[What needs to be done] Reproduce the items word for word, from the line with "Task: Click the snap Hilton logo" up to and including the line with "Action: click(x=339, y=657)". Leave the pictures out.

[The input]
-- START --

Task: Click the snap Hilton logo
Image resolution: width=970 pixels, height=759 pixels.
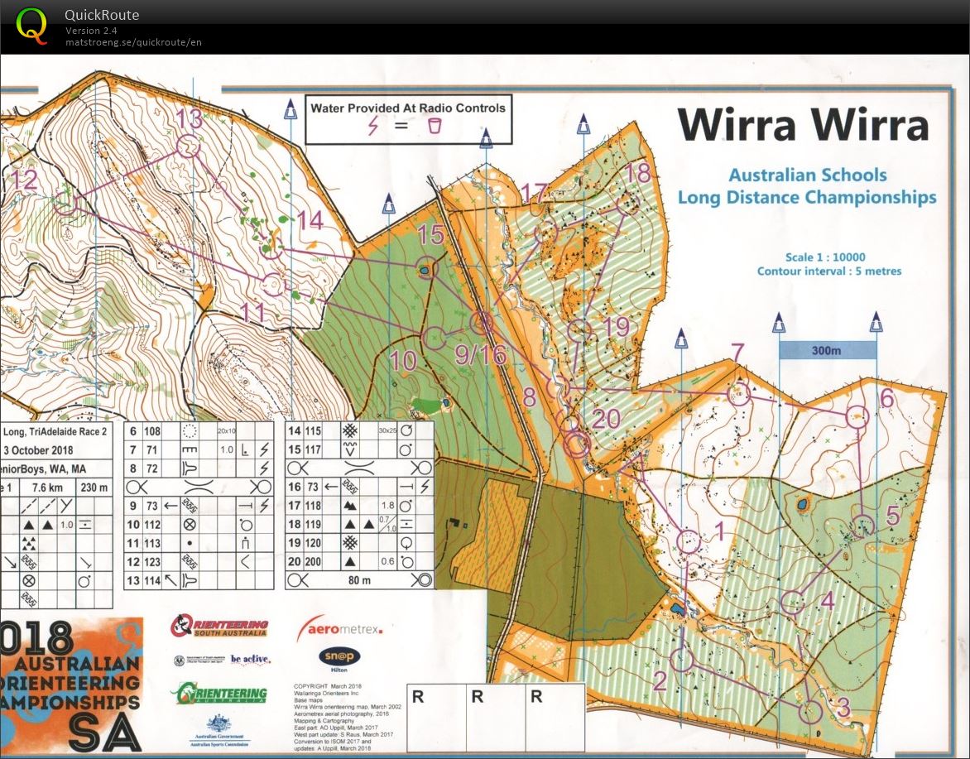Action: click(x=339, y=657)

-- END --
-- START --

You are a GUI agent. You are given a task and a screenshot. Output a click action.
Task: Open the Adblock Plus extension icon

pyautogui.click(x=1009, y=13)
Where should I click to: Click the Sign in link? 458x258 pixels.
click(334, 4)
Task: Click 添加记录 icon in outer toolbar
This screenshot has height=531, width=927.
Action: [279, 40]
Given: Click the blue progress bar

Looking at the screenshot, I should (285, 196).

-- END --
-- START --

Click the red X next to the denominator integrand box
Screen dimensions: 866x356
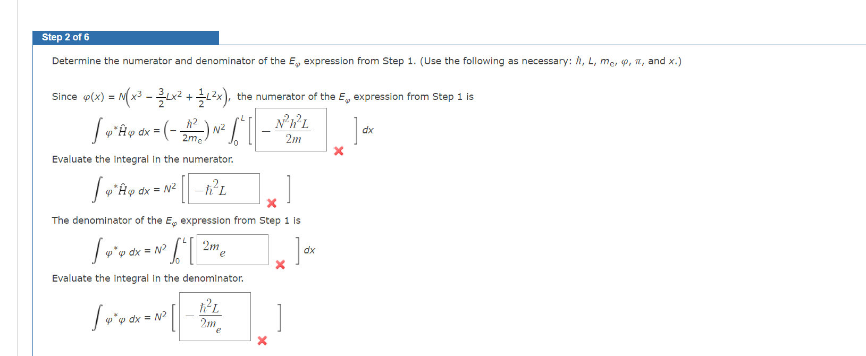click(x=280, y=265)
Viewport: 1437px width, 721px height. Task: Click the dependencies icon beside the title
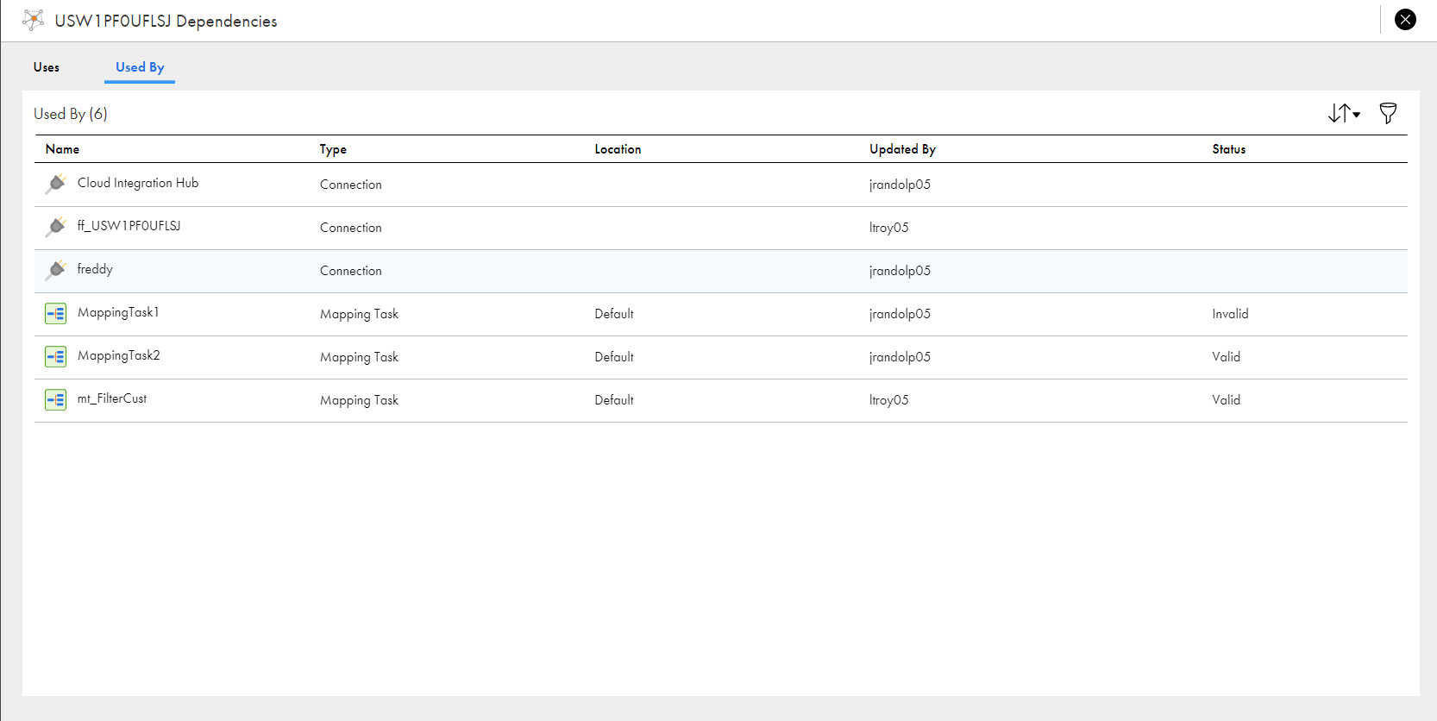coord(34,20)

-- END --

[Reply to the task]
Task: Click the snap Hilton logo
Image resolution: width=970 pixels, height=759 pixels.
Action: click(x=339, y=657)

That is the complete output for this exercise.